We do the races every day, rain or shine. I’ve sat on the bench in the playground watching him do his five laps, huddled in winter coat, hat and scarf, my body heat being sucked away by the bitter wind. I’ve sad on the bench in the playground in the pouring rain, umbrella and Wellington boots keeping me dry while the rain slants underneath my umbrella and mists up my glasses. I’ve sat on the bench in the playground in the scorching heat, sweating and feeling my makeup melt off my face. So many times, I’ve wished we could just go home like everybody else, but I know that the races are Tom’s release after a day cooped up in a noisy classroom. When he is on his scooter he is free, alone, only the wind in his ears and the sensation of the air moving across his body and his face as he glides. It is sensory heaven. It is his way of decompressing.

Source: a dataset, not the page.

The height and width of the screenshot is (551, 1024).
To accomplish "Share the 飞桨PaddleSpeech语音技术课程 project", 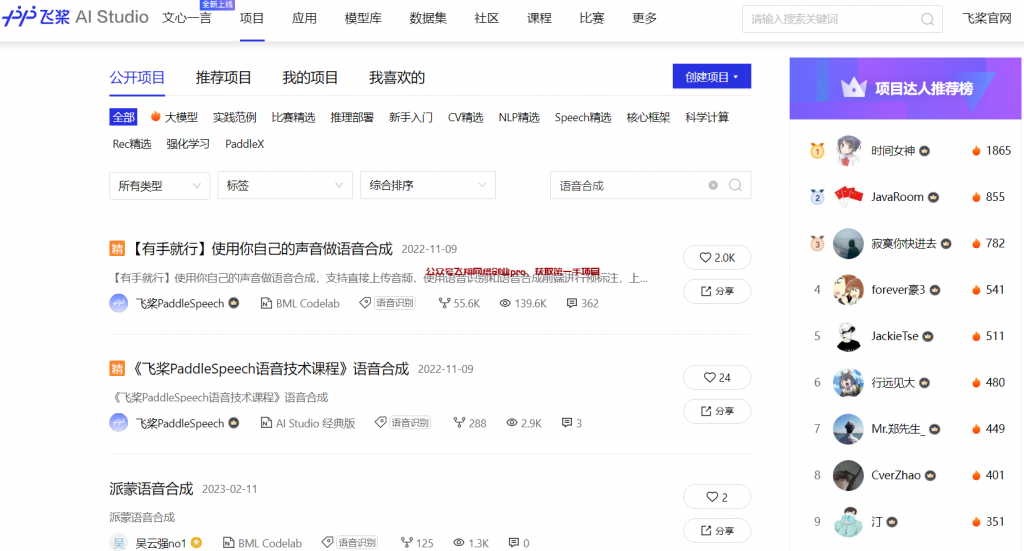I will [716, 411].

Next year, he probably won’t be scooting to school and back because I won’t be taking him to school. I will be encouraging him to walk to and from school on his own, and he will have to lock the scooter up. I’m not sure that I can trust him to be able to remember to lock up his scooter, or to remember the combination for the lock or not lose the key, and so I am going to suggest he leaves his scooter at home. I’m not sure how that will go down but I’m guessing not that great. However, that’s a bridge to cross another day.
In the meantime, I will cherish watching my boy’s joy as he glides effortlessly and elegantly across the playground for the last few days of his primary school career, sun shining down, scooter wheels whirring, the champion of each and every race. He even beats Lewis Hamilton!